La sospensione emergenziale di tutti i termini processuali renderà necessaria una ricalendarizzazione delle scadenze e delle udienze. Già ora molti rinvii d’ufficio delle udienze vengono fatti al prossimo autunno, anche per procedimenti cautelari che, usualmente, debbono essere trattati e decisi in due o tre mesi al massimo. Il deposito di atti e documenti è consentito solo in via telematica, anche quando si tratti di atti introduttivi del giudizio di primo grado o di appello, per i quali la disciplina sul processo civile telematico (PCT) consente il deposito anche cartaceo: il che crea non pochi problemi quando si tratti di fascicoli voluminosi. In Corte di cassazione, dove non è stato ancora adottato il PCT, non è possibile depositare fascicoli né atti, se non per i procedimenti urgentissimi eccezionalmente esentati dalla sospensione emergenziale. Nelle procedure concorsuali il decreto legge 23 dell’8 aprile 2020 ha disposto l’improcedibilità di tutte le istanze di fallimento depositate tra il 9 marzo e il 30 giugno 2020, salvo quelle presentate dal pubblico ministero con domanda di misure cautelari. Inoltre, sono stati prorogati di sei mesi i termini per l’esecuzione dei concordati preventivi e degli accordi di ristrutturazione dei debiti omologati, nonché di novanta giorni i termini per la presentazione dei piani prima dell’omologa, con possibilità altresì di modificare i piani già presentati. Nelle procedure esecutive i termini sono sospesi, ma si può comunque dare corso agli atti esecutivi, da compiere con le necessarie cautele igienico-sanitarie. Di fatto, però, l’attività è ridotta ai minimi termini anche in questo settore.
Nonostante questo grave periodo di emergenza, ritiene che il rallentamento della giustizia possa essere contrastato?

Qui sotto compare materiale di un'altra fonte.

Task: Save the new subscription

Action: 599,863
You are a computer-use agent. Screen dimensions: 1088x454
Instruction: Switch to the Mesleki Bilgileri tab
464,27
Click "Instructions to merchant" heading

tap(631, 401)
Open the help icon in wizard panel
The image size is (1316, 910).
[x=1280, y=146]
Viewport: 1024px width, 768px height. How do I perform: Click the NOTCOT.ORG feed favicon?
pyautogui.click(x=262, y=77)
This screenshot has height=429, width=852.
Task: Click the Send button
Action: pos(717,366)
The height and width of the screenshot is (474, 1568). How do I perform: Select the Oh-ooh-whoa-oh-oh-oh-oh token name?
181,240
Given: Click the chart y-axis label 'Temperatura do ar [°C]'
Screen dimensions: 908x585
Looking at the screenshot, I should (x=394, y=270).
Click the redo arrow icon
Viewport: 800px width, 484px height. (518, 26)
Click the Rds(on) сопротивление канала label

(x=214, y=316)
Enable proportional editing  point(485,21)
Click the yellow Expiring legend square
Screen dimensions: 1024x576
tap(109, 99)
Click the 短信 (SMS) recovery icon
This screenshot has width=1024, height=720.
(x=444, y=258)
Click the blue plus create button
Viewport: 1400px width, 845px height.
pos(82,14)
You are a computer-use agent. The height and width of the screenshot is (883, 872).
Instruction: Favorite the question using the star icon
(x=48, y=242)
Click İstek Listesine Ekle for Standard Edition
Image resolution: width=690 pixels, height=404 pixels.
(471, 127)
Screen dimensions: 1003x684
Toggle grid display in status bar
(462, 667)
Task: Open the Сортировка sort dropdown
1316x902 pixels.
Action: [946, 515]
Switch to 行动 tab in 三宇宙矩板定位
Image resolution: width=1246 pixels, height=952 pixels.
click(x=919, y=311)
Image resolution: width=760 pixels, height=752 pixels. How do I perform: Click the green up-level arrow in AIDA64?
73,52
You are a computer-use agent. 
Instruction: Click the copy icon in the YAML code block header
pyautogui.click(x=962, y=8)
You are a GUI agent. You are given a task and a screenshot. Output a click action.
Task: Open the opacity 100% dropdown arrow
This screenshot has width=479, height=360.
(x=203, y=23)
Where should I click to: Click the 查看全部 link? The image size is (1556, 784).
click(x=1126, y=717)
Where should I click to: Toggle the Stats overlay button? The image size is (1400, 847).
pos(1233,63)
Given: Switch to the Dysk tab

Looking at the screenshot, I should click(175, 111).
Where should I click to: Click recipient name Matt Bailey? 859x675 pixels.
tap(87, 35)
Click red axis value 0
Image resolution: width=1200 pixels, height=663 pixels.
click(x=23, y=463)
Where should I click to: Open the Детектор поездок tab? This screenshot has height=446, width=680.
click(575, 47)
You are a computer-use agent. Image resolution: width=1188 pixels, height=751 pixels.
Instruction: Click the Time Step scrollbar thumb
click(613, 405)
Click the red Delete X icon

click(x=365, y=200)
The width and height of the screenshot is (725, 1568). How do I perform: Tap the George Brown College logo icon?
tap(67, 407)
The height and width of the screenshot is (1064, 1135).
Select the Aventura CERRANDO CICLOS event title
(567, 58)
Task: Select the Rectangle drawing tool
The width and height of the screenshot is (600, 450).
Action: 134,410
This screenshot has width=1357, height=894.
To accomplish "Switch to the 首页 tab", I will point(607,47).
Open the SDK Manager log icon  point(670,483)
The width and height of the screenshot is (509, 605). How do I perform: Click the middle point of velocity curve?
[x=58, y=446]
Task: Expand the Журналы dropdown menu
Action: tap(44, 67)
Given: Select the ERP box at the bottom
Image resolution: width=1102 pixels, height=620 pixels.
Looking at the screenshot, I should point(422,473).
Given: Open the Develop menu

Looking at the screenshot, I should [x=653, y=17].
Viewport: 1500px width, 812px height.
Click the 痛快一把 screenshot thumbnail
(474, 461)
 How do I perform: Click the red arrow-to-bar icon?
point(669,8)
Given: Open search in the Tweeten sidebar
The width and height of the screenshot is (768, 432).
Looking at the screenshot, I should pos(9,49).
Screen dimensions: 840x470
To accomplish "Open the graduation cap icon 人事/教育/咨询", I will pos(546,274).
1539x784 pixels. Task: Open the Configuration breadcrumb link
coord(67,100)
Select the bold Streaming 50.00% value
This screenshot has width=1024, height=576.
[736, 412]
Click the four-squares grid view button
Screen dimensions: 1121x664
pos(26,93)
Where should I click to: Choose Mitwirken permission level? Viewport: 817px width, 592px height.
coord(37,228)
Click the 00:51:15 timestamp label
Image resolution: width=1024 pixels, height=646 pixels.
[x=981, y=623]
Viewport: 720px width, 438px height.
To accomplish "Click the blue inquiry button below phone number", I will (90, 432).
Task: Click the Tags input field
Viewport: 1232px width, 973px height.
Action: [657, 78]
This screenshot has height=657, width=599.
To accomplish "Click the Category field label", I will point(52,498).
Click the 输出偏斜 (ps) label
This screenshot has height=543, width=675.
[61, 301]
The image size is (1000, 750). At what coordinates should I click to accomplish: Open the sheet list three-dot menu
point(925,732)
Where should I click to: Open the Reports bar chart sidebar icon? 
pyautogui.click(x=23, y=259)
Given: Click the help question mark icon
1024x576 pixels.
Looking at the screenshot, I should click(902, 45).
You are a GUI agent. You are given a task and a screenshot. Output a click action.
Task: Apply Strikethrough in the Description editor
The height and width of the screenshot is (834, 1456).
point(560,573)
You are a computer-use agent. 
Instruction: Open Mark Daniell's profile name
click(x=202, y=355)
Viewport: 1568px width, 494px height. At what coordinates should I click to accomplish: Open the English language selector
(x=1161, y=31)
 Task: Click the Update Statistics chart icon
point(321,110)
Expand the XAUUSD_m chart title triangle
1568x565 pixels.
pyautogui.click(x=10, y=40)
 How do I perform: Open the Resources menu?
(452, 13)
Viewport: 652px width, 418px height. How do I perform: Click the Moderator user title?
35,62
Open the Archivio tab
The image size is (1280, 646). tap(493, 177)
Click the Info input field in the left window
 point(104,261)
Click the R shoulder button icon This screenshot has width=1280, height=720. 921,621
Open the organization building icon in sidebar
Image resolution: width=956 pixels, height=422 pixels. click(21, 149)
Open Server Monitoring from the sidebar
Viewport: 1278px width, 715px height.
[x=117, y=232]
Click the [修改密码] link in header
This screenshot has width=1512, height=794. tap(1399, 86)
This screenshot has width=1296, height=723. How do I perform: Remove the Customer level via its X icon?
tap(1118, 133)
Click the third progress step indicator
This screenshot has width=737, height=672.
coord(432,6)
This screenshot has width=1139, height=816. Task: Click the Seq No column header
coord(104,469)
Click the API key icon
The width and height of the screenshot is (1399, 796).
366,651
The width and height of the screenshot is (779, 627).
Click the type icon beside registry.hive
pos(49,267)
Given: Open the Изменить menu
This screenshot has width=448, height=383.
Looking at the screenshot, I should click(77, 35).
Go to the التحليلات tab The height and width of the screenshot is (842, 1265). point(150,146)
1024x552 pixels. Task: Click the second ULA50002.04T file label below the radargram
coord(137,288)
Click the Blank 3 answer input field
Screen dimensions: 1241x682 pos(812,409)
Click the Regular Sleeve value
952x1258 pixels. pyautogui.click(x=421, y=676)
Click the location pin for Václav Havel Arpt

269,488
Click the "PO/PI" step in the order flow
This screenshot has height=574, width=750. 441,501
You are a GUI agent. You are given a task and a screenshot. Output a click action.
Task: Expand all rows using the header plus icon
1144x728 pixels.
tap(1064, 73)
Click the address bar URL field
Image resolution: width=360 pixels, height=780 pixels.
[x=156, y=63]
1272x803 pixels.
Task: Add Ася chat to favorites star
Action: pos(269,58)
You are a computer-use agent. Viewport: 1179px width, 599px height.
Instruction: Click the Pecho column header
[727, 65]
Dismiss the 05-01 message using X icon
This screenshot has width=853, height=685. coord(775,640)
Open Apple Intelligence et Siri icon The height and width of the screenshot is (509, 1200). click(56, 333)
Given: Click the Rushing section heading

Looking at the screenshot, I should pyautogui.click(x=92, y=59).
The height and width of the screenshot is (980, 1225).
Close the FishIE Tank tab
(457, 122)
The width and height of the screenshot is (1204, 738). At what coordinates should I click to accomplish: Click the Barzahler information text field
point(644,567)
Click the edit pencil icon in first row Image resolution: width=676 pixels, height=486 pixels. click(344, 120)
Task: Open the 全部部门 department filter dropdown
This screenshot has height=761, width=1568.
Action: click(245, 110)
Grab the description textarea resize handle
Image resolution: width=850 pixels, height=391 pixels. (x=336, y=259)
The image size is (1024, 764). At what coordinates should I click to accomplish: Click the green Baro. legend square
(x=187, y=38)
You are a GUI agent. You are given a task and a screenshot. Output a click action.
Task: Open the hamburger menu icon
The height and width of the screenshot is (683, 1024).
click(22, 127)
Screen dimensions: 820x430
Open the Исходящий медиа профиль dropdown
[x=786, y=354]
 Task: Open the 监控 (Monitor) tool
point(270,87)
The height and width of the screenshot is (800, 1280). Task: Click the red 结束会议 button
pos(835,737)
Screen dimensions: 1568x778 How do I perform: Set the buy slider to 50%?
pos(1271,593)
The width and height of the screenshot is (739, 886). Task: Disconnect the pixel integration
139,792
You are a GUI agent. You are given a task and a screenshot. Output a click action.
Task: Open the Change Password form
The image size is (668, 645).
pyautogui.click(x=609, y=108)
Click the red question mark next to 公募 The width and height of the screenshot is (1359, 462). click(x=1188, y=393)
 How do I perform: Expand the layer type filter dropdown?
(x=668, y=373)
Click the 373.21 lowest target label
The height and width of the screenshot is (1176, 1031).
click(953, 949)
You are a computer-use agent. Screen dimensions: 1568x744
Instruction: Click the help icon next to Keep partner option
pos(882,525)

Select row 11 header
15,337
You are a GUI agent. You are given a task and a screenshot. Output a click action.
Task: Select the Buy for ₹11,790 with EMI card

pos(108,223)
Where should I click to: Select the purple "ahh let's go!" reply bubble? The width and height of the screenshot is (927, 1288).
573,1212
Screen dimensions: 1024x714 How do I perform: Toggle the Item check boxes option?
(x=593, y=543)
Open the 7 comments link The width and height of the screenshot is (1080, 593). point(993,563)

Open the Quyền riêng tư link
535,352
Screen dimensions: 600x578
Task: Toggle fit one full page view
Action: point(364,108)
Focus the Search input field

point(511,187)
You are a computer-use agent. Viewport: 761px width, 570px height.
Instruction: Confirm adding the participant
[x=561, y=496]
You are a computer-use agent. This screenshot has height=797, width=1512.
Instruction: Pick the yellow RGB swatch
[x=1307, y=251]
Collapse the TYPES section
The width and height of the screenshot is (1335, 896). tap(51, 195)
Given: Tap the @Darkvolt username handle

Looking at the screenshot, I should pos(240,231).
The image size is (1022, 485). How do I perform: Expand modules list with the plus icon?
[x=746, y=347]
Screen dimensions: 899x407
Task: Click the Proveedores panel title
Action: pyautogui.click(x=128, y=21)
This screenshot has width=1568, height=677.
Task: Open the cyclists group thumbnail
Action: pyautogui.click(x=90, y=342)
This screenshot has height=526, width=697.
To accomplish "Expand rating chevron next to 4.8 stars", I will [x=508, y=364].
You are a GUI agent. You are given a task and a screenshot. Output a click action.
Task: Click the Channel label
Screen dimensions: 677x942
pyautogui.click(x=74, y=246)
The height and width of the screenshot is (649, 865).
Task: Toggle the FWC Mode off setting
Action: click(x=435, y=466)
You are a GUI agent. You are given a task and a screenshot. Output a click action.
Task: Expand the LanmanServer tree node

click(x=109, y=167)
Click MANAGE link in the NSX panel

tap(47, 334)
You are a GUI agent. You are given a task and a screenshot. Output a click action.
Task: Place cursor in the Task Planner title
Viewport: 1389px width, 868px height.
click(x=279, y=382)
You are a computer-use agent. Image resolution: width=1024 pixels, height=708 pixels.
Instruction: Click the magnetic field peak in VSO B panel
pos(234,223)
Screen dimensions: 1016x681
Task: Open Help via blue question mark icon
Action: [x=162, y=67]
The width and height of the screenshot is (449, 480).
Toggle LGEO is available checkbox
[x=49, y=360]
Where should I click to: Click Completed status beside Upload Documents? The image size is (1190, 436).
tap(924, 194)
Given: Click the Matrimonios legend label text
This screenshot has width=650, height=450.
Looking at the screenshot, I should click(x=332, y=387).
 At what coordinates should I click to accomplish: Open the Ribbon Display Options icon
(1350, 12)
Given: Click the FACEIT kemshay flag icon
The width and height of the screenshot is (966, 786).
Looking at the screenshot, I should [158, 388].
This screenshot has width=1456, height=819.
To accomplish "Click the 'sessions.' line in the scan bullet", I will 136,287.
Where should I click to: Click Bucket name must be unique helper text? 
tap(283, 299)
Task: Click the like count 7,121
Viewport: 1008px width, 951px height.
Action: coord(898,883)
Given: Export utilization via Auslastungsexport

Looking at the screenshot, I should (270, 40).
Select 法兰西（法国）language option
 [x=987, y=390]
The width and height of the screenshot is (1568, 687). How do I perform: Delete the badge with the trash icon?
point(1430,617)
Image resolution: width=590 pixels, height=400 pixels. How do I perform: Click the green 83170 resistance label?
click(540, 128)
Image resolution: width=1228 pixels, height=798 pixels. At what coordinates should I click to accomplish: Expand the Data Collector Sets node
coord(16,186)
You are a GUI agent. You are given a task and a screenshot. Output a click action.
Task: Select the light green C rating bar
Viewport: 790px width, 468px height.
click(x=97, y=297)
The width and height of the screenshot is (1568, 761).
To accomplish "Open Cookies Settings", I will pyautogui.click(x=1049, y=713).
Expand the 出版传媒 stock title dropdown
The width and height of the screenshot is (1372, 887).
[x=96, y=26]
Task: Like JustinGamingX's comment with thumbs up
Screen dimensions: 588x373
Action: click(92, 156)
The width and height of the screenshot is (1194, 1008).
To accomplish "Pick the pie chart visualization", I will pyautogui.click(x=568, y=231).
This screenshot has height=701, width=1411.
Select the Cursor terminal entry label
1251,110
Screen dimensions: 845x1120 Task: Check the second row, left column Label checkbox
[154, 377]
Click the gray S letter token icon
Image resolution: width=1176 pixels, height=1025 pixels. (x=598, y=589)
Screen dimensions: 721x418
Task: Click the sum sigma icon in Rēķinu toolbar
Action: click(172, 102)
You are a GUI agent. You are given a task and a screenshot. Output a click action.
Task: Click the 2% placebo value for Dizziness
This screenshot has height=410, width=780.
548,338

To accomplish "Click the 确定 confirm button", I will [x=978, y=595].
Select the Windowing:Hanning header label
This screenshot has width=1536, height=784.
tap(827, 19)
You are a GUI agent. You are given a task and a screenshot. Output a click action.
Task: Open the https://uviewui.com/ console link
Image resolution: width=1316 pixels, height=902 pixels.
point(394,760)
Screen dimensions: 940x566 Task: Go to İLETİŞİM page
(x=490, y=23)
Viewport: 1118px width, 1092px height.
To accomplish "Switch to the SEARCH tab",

Questa emergenza condurrà a incrementare l’utilizzo degli strumenti telematici, auspicabilmente anche in Cassazione, eliminando udienze superflue o tenendole in via telematica o in forma “cartolare”, quando non occorra la presenza fisica dei difensori e delle parti. La congestione che si avrà alla ripresa sarà certamente causa di ulteriore rallentamento nella trattazione degli affari giudiziari, che potrà essere contrastato con un maggiore e più diffuso utilizzo degli ADR (Alternative Dispute Resolution), cioè degli strumenti di risoluzione delle controversie alternativi al giudizio, tra i quali specialmente la mediazione demandata dal giudice di primo grado o d’appello, affinché le parti, in causa magari da molto tempo, possano cercare un accordo conciliativo con l’ausilio di un mediatore e con l’assistenza dei rispettivi difensori, con spirito di collaborazione e secondo le linee della c.d. collaborative law. Qui a Verona, sin dal dicembre 2019, è stato concluso un accordo quadro tra il Tribunale e il Dipartimento di Scienze giuridiche per formare i giovani studenti della nostra Università nell’ambito della mediazione demandata, in affiancamento ai giudici civili che abbiano dato la loro disponibilità.